Warriors of the Rising Sun by Roger Edgerton is an excellent book detailing the development of brutality seen in the Japanese Army of WWII.
He points out that in the Russo-Japanese War, and in China during the Boxer Rebellion, the Japanese were quite compassionate in dealing with their opponents.
Later, with the rise of militarism, the training changed, a corruption of the notion of Bushido took place, and the subsequent atrocities occured.
Good book.
I agree that the "sins of the father" should not be held agains the son. The Japanese of today should not be held responsible for the previous generation. But they must be held accountable. As an American, I don't feel obligated to pay reparations for the enslavement of blacks (not one person in my family had a black slave or even lived in the South), but as an American I MUST aknowledge the injustice openly. The Japanese are not doing this. Their history texts are revisionist, and their children aren't aware of the atrocities their armed forces committed.

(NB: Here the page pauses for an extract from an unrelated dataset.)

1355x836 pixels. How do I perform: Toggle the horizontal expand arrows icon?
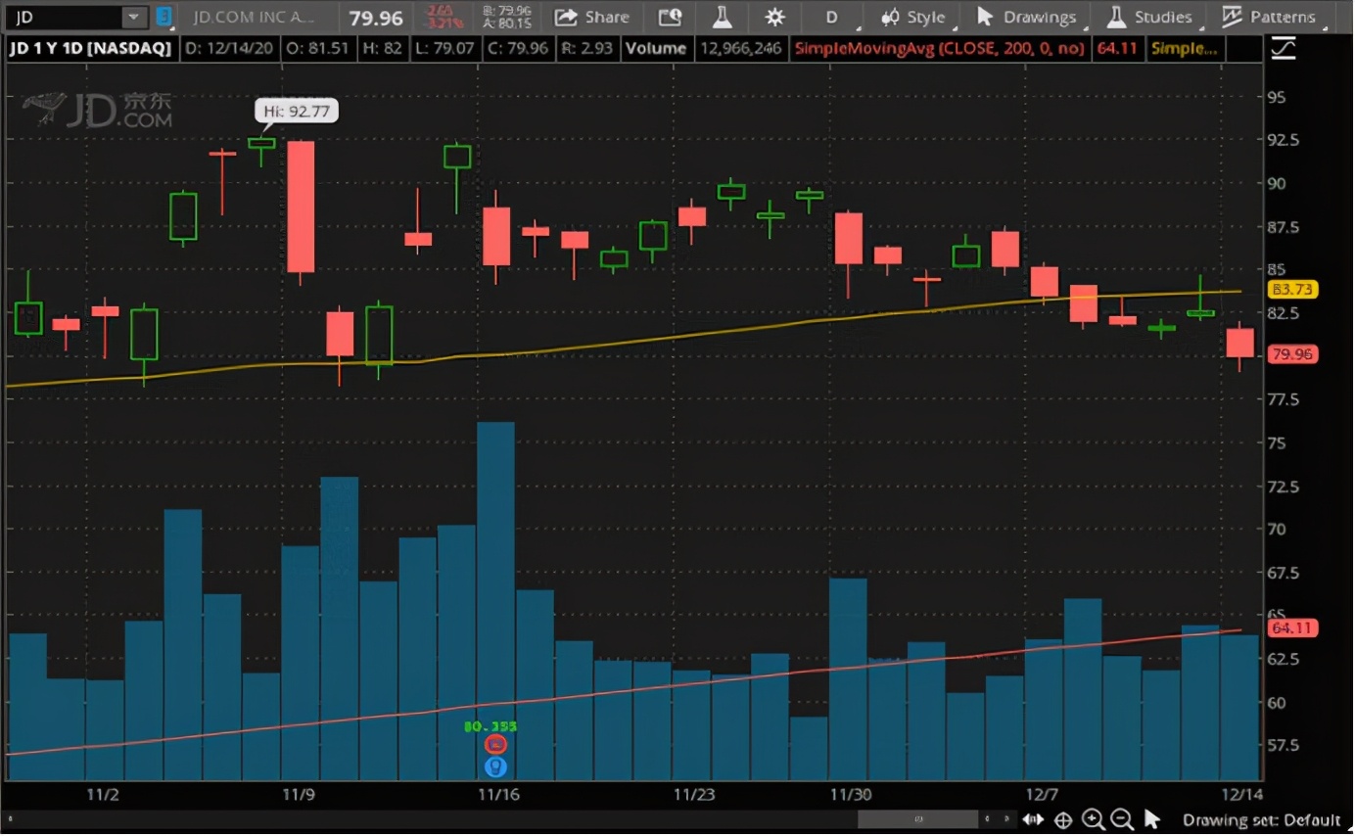(1032, 820)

I disagree strongly with this statement by MACaver:
"Never mind the death march at Baatan because the crimes were against soldiers who were at war with other soldiers and it is indeed war."

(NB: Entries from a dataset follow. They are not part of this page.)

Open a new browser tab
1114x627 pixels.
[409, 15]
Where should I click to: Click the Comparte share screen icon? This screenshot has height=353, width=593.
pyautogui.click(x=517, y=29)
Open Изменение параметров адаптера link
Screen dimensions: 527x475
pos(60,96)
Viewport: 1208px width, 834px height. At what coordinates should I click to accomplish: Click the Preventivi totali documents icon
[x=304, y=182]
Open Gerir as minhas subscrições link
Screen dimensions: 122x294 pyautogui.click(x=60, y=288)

NOTHING justifies what they did to those men. Read the accounts. Forget that the Japanese felt that surrender was dishonorable...they knew how the west viewed it, and played that angle in engineering the surrender of U.S. and British forces in the first part of the war. They bayonetted wounded men in hospitals in Singapore, and slaughtered hospital staff. They doused prisoners in gasoline and set them on fire. They shot, beat, decapitated, starved, and neglected western prisoners. One pilot that was picked up by a Japanese submarine had an artillery shell tied to his legs, his hands were tied, and he was thrown overboard. Did Americans commit atrocities? Certainly. But not of this nature. Not against secured prisoners.
The war is over...forgiveness is in order. But we must remember, aknowledge, and then teach our children NEVER to do this sort of thing. The warrior's honor and simple human decency demands the respectful and humane treatment of prisoners and non-combatants.